Non c’è posto in una moderna società democratica per procedure invasive e degradanti da parte dello Stato nel tentativo di dimostrare l’omosessualità, e queste procedure violano la legge internazionale sui diritti umani essendo prive di qualsiasi valore scientifico
Sono fatte apposta per intimidire e umiliare, e la Corte d’appello in Kenya ha giustamente ammonito la pratica nel primo caso giudiziario di questo tipo.
Tutti i paesi che continuano a utilizzare queste pratiche barbare dovrebbero seguire questo esempio e vietare immediatamente la pratica e sostenere i diritti fondamentali di tutte le persone alla dignità, alla privacy e alla sicurezza dal trattamento disumano e degradante”.
Al centro delle proteste era la contraddizione tra la costituzione liberale del Kenya e il suo codice penale superato.
Quando la costituzione è stata emendata nel 2010, era stata ampiamente annunciata come una delle serie di leggi più progressiste in Africa, ma le persone LGBT erano rimaste comunque criminalizzate da leggi esterne che sono rimaste invariate per più di mezzo secolo.
Alcune sezioni del codice penale del Kenya, emendate nel 1967, vietavano alcuni atti sessuali, ma le persone LGBT gli unici bersagli di queste leggi.
Un articolo del codice afferma che chiunque abbia “conoscenza carnale di qualsiasi persona contro l’ordine della natura” o che “permetta a un uomo di avere conoscenza carnale di lui o lei contro l’ordine della natura”, è colpevole di un crimine e può affrontare fino a 14 anni di carcere. Un altro, riguardante “pratiche indecenti tra maschi”, proibisce agli uomini di commettere “qualsiasi atto di grave indecenza con un altro uomo”.
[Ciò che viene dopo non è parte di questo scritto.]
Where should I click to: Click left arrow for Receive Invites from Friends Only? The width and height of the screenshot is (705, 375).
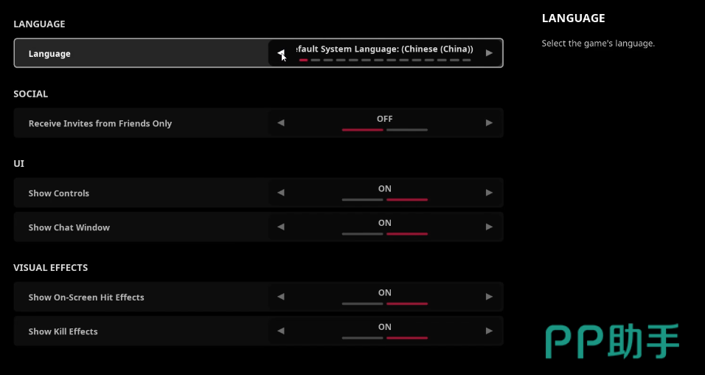point(280,123)
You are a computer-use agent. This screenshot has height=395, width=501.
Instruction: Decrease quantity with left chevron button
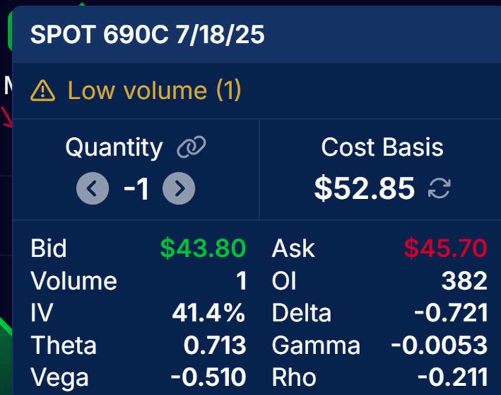click(x=92, y=188)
Nonostante i progressi dell’ultimo mese, gli ostacoli legali continuano a sopprimere i LGBT + keniani.
Fare sesso tra gay è illegale in Kenya e può comportare quasi 14 anni di carcere.
Gli attivisti sostengono che queste leggi dell’era coloniale violano i diritti di LGBT + dei cittadini e della loro privacy, dell’uguaglianza e della non discriminazione, che sarebbero tutelati all’interno della costituzione.
“Questa sentenza storica pone i tribunali del Kenya all’avanguardia nell’affermare che il governo non può negare ai cittadini LGBT i loro diritti fondamentali”, ha affermato Neela Ghoshal. “Nessuno dovrebbe essere sottoposto ad esami anali forzati e nessuno dovrebbe essere privato dei propri diritti a causa di chi sono o di chi amano”.